[RECORDS SHOWN]

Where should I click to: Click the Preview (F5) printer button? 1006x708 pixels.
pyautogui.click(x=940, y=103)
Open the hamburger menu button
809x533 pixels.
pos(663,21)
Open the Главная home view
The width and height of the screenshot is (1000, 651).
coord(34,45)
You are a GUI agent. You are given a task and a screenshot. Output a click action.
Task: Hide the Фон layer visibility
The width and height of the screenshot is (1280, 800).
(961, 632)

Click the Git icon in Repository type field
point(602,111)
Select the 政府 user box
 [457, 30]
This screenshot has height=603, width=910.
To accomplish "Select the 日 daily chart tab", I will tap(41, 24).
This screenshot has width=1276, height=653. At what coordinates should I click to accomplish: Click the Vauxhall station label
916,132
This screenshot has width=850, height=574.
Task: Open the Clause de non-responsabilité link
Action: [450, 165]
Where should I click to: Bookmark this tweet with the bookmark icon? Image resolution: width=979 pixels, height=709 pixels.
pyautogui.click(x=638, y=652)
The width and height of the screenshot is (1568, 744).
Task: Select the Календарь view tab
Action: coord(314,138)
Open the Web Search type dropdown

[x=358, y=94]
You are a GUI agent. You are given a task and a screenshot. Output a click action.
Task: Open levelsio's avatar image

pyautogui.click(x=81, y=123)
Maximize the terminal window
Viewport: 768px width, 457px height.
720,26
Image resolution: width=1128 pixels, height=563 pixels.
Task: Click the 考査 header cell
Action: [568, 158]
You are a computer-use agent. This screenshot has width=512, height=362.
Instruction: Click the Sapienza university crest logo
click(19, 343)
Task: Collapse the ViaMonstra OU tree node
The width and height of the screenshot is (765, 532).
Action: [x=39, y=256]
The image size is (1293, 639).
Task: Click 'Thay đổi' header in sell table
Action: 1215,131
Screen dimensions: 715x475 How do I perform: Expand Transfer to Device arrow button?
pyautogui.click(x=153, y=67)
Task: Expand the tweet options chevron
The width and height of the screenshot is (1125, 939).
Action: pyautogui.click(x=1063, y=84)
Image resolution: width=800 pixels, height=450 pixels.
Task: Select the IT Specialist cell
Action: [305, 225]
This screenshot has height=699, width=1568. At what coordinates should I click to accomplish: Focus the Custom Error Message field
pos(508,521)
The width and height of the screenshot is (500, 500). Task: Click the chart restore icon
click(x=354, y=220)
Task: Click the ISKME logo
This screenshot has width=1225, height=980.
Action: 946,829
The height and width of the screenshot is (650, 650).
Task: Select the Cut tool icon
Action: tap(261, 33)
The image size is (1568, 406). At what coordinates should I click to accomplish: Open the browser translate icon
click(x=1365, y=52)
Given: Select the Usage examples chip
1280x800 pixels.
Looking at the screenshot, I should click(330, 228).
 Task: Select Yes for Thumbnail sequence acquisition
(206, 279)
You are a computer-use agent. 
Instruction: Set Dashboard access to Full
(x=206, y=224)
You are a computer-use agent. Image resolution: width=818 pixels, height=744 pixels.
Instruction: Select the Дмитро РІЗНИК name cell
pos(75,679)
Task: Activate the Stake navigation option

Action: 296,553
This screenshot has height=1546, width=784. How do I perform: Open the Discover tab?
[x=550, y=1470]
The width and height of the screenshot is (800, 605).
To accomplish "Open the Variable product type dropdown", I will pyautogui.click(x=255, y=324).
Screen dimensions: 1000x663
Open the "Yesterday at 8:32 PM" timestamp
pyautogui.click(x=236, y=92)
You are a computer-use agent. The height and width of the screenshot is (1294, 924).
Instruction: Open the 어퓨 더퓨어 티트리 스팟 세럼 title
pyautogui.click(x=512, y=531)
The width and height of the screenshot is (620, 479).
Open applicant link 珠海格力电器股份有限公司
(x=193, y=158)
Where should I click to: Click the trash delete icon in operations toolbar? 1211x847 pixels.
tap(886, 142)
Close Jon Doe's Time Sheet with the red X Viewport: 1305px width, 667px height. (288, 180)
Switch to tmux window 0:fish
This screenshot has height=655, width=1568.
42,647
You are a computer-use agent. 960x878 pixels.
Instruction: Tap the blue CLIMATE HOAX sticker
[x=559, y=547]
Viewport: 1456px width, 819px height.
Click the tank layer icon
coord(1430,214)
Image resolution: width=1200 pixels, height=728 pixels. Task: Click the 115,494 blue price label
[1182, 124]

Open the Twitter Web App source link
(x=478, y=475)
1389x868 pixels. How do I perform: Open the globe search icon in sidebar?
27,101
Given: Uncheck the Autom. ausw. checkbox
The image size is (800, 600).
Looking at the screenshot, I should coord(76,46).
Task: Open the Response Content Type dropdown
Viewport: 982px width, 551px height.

[TO DO]
Retype the material above in full, exactly.

[WRITTEN RESPONSE]
Where should I click to: Click the Preview (F5) printer button? 1006x708 pixels.
pyautogui.click(x=940, y=103)
Open the hamburger menu button
809x533 pixels.
pos(663,21)
Open the Главная home view
The width and height of the screenshot is (1000, 651).
coord(34,45)
You are a GUI agent. You are given a task and a screenshot. Output a click action.
Task: Hide the Фон layer visibility
The width and height of the screenshot is (1280, 800).
(961, 632)

Click the Git icon in Repository type field
point(602,111)
Select the 政府 user box
 [457, 30]
This screenshot has height=603, width=910.
To accomplish "Select the 日 daily chart tab", I will tap(41, 24).
This screenshot has width=1276, height=653. At what coordinates should I click to accomplish: Click the Vauxhall station label
916,132
This screenshot has width=850, height=574.
Task: Open the Clause de non-responsabilité link
Action: [450, 165]
Where should I click to: Bookmark this tweet with the bookmark icon? Image resolution: width=979 pixels, height=709 pixels.
pyautogui.click(x=638, y=652)
The width and height of the screenshot is (1568, 744).
Task: Select the Календарь view tab
Action: coord(314,138)
Open the Web Search type dropdown

[x=358, y=94]
You are a GUI agent. You are given a task and a screenshot. Output a click action.
Task: Open levelsio's avatar image

pyautogui.click(x=81, y=123)
Maximize the terminal window
Viewport: 768px width, 457px height.
720,26
Image resolution: width=1128 pixels, height=563 pixels.
Task: Click the 考査 header cell
Action: [568, 158]
You are a computer-use agent. This screenshot has width=512, height=362.
Instruction: Click the Sapienza university crest logo
click(19, 343)
Task: Collapse the ViaMonstra OU tree node
The width and height of the screenshot is (765, 532).
Action: [x=39, y=256]
The image size is (1293, 639).
Task: Click 'Thay đổi' header in sell table
Action: 1215,131
Screen dimensions: 715x475 How do I perform: Expand Transfer to Device arrow button?
pyautogui.click(x=153, y=67)
Task: Expand the tweet options chevron
The width and height of the screenshot is (1125, 939).
Action: pyautogui.click(x=1063, y=84)
Image resolution: width=800 pixels, height=450 pixels.
Task: Select the IT Specialist cell
Action: [305, 225]
This screenshot has height=699, width=1568. At what coordinates should I click to accomplish: Focus the Custom Error Message field
pos(508,521)
The width and height of the screenshot is (500, 500). Task: Click the chart restore icon
click(x=354, y=220)
Task: Click the ISKME logo
This screenshot has width=1225, height=980.
Action: 946,829
The height and width of the screenshot is (650, 650).
Task: Select the Cut tool icon
Action: tap(261, 33)
The image size is (1568, 406). At what coordinates should I click to accomplish: Open the browser translate icon
click(x=1365, y=52)
Given: Select the Usage examples chip
1280x800 pixels.
Looking at the screenshot, I should click(330, 228).
 Task: Select Yes for Thumbnail sequence acquisition
(206, 279)
You are a computer-use agent. 
Instruction: Set Dashboard access to Full
(x=206, y=224)
You are a computer-use agent. Image resolution: width=818 pixels, height=744 pixels.
Instruction: Select the Дмитро РІЗНИК name cell
pos(75,679)
Task: Activate the Stake navigation option

Action: 296,553
This screenshot has height=1546, width=784. How do I perform: Open the Discover tab?
[x=550, y=1470]
The width and height of the screenshot is (800, 605).
To accomplish "Open the Variable product type dropdown", I will pyautogui.click(x=255, y=324).
Screen dimensions: 1000x663
Open the "Yesterday at 8:32 PM" timestamp
pyautogui.click(x=236, y=92)
You are a computer-use agent. The height and width of the screenshot is (1294, 924).
Instruction: Open the 어퓨 더퓨어 티트리 스팟 세럼 title
pyautogui.click(x=512, y=531)
The width and height of the screenshot is (620, 479).
Open applicant link 珠海格力电器股份有限公司
(x=193, y=158)
Where should I click to: Click the trash delete icon in operations toolbar? 1211x847 pixels.
tap(886, 142)
Close Jon Doe's Time Sheet with the red X Viewport: 1305px width, 667px height. (288, 180)
Switch to tmux window 0:fish
This screenshot has height=655, width=1568.
42,647
You are a computer-use agent. 960x878 pixels.
Instruction: Tap the blue CLIMATE HOAX sticker
[x=559, y=547]
Viewport: 1456px width, 819px height.
Click the tank layer icon
coord(1430,214)
Image resolution: width=1200 pixels, height=728 pixels. Task: Click the 115,494 blue price label
[1182, 124]

Open the Twitter Web App source link
(x=478, y=475)
1389x868 pixels. How do I perform: Open the globe search icon in sidebar?
27,101
Given: Uncheck the Autom. ausw. checkbox
The image size is (800, 600).
Looking at the screenshot, I should coord(76,46).
Task: Open the Response Content Type dropdown
Viewport: 982px width, 551px height.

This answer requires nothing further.